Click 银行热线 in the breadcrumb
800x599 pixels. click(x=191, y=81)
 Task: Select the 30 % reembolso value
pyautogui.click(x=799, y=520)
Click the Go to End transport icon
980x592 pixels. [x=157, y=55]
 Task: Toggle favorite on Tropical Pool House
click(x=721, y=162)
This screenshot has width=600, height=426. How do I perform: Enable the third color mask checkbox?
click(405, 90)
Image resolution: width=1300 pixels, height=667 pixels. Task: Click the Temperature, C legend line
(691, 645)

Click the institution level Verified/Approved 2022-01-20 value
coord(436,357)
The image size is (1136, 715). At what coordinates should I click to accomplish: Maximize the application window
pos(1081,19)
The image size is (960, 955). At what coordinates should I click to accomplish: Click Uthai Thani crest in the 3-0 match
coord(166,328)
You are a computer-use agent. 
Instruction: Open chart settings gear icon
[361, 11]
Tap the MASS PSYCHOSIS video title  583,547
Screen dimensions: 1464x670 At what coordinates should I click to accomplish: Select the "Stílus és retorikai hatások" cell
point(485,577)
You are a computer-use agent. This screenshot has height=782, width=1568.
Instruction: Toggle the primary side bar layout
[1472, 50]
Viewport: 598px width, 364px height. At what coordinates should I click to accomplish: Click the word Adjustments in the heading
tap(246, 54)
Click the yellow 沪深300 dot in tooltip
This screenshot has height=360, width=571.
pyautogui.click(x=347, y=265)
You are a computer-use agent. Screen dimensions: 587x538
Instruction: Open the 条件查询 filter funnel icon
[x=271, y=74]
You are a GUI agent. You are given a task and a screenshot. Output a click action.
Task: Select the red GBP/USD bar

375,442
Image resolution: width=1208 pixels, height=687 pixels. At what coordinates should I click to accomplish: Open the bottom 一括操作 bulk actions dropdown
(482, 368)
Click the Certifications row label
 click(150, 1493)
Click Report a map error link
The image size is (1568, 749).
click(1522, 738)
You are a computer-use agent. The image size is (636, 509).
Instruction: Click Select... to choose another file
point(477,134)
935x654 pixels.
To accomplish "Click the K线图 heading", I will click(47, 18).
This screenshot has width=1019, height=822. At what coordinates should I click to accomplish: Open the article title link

- _What this task involves_
Retype each entry without altering a single word.

- _Answer to this problem_
Click 银行热线 in the breadcrumb
800x599 pixels. click(x=191, y=81)
 Task: Select the 30 % reembolso value
pyautogui.click(x=799, y=520)
Click the Go to End transport icon
980x592 pixels. [x=157, y=55]
 Task: Toggle favorite on Tropical Pool House
click(x=721, y=162)
This screenshot has width=600, height=426. How do I perform: Enable the third color mask checkbox?
click(405, 90)
Image resolution: width=1300 pixels, height=667 pixels. Task: Click the Temperature, C legend line
(691, 645)

Click the institution level Verified/Approved 2022-01-20 value
coord(436,357)
The image size is (1136, 715). At what coordinates should I click to accomplish: Maximize the application window
pos(1081,19)
The image size is (960, 955). At what coordinates should I click to accomplish: Click Uthai Thani crest in the 3-0 match
coord(166,328)
You are a computer-use agent. 
Instruction: Open chart settings gear icon
[361, 11]
Tap the MASS PSYCHOSIS video title  583,547
Screen dimensions: 1464x670 At what coordinates should I click to accomplish: Select the "Stílus és retorikai hatások" cell
point(485,577)
You are a computer-use agent. This screenshot has height=782, width=1568.
Instruction: Toggle the primary side bar layout
[1472, 50]
Viewport: 598px width, 364px height. At what coordinates should I click to accomplish: Click the word Adjustments in the heading
tap(246, 54)
Click the yellow 沪深300 dot in tooltip
This screenshot has height=360, width=571.
pyautogui.click(x=347, y=265)
You are a computer-use agent. Screen dimensions: 587x538
Instruction: Open the 条件查询 filter funnel icon
[x=271, y=74]
You are a GUI agent. You are given a task and a screenshot. Output a click action.
Task: Select the red GBP/USD bar

375,442
Image resolution: width=1208 pixels, height=687 pixels. At what coordinates should I click to accomplish: Open the bottom 一括操作 bulk actions dropdown
(482, 368)
Click the Certifications row label
 click(150, 1493)
Click Report a map error link
The image size is (1568, 749).
click(1522, 738)
You are a computer-use agent. The image size is (636, 509).
Instruction: Click Select... to choose another file
point(477,134)
935x654 pixels.
To accomplish "Click the K线图 heading", I will click(47, 18).
This screenshot has width=1019, height=822. At what coordinates should I click to accomplish: Open the article title link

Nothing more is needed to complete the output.